_EXCERPT TO READ_.

            Huh... works actually. I remember this not working
            before...  carry on never mind.

            Eric T.


            On 3/19/2015 12:25 PM, Eric Thivierge wrote:

                Closest location doesn't work with curves fed in with
                a group. It always uses the first one.

                Eric T.

                On 3/19/2015 12:23 PM, Grahame Fuller wrote:

                    Greg, any details about not getting it to work on
                    curves? As far as I know, it should.

                    gray

                    From: softimage-boun...@listproc.autodesk.com
                    <mailto:softimage-boun...@listproc.autodesk.com>
                    [mailto:softimage-boun...@listproc.autodesk.com
                    <mailto:softimage-boun...@listproc.autodesk.com>]
                    On Behalf Of Eric Thivierge
                    Sent: Thursday, March 19, 2015 12:02 PM
                    To: softimage@listproc.autodesk.com
                    <mailto:softimage@listproc.autodesk.com>
                    Subject: Re: ICE emit particles and follow
                    branching geometry

                    Your best bet is to create a mesh from those
                    curves and transfer the curve's tangent onto the
                    mesh as a vector attribute.

_SOURCE DATA_.

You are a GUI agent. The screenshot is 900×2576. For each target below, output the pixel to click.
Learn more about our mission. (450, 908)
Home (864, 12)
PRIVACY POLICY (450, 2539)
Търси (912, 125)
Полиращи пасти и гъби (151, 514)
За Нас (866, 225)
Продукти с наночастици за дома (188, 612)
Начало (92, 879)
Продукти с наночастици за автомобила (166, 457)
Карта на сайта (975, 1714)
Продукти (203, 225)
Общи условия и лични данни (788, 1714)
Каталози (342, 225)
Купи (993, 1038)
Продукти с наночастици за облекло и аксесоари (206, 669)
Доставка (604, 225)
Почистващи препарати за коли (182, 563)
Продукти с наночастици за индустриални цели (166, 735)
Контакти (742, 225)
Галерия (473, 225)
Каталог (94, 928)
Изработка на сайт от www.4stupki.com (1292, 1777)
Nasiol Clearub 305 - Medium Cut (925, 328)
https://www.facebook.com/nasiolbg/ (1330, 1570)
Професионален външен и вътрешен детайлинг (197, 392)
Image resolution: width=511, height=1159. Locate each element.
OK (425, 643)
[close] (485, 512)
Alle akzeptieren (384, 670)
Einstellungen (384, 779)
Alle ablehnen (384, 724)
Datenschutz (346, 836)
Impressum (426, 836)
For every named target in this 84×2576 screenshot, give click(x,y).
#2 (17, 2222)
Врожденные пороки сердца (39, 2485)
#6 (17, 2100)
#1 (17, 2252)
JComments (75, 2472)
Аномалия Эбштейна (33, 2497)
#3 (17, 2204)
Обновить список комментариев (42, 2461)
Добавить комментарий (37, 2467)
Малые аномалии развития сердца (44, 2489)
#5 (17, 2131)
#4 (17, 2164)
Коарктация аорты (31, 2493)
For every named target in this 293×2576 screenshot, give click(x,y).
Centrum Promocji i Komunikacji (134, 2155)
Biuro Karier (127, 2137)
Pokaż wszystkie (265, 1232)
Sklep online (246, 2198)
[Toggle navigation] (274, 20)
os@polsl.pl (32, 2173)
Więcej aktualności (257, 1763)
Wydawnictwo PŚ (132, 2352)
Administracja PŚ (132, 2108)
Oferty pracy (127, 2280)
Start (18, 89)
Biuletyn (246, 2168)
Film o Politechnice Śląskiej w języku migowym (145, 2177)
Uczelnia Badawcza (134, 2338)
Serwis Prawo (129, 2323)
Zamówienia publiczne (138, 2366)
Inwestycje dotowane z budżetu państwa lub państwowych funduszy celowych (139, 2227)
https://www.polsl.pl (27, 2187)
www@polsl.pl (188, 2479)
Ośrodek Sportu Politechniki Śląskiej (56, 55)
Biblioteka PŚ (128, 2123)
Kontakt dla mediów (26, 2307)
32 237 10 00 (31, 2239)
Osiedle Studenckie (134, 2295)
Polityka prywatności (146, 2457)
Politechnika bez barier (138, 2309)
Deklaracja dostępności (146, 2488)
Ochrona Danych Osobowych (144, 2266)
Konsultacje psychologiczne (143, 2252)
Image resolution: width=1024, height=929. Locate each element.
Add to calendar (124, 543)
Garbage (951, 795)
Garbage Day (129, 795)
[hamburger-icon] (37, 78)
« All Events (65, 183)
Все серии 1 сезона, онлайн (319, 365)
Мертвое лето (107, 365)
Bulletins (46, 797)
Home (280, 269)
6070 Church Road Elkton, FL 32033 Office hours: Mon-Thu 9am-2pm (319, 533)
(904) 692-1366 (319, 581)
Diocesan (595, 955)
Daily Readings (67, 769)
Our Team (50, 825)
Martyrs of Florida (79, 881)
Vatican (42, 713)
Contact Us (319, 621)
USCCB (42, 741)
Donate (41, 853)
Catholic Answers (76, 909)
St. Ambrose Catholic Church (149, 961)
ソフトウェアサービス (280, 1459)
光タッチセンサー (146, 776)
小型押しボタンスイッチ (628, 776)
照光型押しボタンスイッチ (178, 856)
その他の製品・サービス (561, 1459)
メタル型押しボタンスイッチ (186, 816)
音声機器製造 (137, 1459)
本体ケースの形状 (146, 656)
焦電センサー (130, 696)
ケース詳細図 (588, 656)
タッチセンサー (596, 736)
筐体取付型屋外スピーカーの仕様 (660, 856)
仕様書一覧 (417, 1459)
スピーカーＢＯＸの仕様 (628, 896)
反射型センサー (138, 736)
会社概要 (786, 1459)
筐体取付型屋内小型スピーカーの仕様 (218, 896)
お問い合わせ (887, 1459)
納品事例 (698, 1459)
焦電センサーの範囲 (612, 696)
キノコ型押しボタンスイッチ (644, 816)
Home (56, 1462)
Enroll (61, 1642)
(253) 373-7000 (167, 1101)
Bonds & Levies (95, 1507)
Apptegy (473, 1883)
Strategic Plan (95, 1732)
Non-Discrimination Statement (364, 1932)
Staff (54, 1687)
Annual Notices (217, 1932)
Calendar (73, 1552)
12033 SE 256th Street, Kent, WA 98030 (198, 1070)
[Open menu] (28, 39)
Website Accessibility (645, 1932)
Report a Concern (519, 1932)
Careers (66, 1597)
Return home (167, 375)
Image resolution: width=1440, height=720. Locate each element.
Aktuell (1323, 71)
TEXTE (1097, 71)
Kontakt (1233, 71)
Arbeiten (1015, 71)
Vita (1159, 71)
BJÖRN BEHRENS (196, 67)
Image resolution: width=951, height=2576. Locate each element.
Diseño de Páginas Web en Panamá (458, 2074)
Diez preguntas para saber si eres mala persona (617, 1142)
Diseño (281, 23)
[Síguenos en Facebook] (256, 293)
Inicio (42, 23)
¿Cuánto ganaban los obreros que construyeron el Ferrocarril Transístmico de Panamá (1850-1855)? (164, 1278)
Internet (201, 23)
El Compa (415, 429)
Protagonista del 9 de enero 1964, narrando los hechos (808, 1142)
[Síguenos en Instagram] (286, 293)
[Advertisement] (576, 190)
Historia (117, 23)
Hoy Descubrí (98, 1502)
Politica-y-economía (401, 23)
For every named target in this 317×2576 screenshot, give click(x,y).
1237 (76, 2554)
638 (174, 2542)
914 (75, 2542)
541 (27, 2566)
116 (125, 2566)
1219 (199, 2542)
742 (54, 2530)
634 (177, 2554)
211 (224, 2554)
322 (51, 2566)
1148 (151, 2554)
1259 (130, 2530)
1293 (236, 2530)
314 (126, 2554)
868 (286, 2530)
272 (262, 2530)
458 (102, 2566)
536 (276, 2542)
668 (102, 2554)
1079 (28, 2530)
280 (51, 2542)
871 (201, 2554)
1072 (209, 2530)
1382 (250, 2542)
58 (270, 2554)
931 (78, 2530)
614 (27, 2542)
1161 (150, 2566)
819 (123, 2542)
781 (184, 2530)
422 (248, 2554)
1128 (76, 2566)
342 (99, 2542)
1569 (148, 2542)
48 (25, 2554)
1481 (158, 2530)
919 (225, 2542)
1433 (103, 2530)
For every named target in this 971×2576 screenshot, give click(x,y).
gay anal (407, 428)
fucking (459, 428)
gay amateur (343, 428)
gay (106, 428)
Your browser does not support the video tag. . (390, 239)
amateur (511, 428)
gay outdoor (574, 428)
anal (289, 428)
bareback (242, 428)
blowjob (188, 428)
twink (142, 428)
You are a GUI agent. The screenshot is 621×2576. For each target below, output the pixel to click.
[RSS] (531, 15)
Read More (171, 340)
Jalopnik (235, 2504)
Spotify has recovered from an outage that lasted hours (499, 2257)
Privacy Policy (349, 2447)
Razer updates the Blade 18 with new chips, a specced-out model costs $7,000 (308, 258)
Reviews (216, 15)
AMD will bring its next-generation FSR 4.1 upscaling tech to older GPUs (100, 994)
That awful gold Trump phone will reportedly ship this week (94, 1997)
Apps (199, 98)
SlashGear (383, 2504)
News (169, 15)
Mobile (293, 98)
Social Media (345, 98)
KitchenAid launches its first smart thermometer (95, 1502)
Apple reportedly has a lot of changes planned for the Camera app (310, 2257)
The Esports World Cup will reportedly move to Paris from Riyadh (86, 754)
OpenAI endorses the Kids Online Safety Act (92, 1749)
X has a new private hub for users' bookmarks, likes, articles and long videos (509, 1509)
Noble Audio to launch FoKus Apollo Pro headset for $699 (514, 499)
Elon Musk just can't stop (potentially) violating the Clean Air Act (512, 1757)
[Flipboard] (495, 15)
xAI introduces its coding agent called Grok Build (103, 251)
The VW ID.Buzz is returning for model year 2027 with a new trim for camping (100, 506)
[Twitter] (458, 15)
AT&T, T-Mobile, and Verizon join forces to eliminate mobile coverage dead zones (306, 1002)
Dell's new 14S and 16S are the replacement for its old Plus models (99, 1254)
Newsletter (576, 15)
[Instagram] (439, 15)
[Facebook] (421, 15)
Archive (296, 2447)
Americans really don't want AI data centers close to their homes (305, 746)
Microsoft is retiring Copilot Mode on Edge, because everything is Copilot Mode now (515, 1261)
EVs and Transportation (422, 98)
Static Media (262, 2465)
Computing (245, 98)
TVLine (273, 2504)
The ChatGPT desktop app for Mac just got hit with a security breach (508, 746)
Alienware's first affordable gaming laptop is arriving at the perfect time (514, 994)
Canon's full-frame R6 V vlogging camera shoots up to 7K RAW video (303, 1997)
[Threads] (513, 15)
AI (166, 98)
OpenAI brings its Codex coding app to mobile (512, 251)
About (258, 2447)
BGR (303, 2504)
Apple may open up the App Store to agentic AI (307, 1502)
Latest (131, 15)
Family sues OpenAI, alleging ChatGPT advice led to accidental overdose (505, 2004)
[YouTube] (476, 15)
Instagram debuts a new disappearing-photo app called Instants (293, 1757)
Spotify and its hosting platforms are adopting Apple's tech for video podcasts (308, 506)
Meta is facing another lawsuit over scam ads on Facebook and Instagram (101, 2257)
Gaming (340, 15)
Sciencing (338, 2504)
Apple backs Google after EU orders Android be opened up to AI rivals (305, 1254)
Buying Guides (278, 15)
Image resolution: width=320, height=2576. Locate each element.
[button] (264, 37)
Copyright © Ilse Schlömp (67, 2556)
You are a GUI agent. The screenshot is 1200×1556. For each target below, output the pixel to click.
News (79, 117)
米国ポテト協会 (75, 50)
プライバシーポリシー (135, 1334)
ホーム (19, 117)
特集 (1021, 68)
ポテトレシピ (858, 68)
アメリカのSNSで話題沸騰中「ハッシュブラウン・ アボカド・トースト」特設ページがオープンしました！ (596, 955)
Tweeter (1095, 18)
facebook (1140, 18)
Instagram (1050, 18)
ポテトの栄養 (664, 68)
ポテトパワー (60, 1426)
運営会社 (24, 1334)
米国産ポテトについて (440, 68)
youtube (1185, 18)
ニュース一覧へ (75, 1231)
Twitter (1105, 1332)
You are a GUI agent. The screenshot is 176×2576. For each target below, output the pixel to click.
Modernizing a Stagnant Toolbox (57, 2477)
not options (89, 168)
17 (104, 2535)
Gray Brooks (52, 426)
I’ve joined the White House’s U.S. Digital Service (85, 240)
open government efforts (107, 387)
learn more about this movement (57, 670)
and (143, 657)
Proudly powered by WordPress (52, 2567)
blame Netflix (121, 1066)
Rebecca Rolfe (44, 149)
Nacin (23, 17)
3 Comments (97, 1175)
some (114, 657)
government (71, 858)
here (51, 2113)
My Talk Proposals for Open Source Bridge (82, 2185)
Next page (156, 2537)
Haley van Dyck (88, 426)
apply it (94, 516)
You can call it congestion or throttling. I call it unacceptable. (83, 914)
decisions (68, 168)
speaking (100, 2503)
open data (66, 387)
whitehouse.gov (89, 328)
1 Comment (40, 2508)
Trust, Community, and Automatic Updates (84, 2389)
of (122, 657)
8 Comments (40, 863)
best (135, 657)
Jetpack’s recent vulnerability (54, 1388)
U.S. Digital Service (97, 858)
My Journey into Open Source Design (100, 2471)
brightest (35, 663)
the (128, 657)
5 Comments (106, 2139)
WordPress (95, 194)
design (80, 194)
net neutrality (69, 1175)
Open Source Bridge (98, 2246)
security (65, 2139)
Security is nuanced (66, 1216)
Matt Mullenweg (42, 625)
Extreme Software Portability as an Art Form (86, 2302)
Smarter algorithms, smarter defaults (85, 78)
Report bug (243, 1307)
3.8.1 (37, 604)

_WHAT THE TASK ASKS_.
Copy word for word the part of the email thread above between "On 3/19/2015 12:23" and "know, it should.", inclusive.

_SOLUTION TO THIS EXERCISE_.
On 3/19/2015 12:23 PM, Grahame Fuller wrote:

                    Greg, any details about not getting it to work on
                    curves? As far as I know, it should.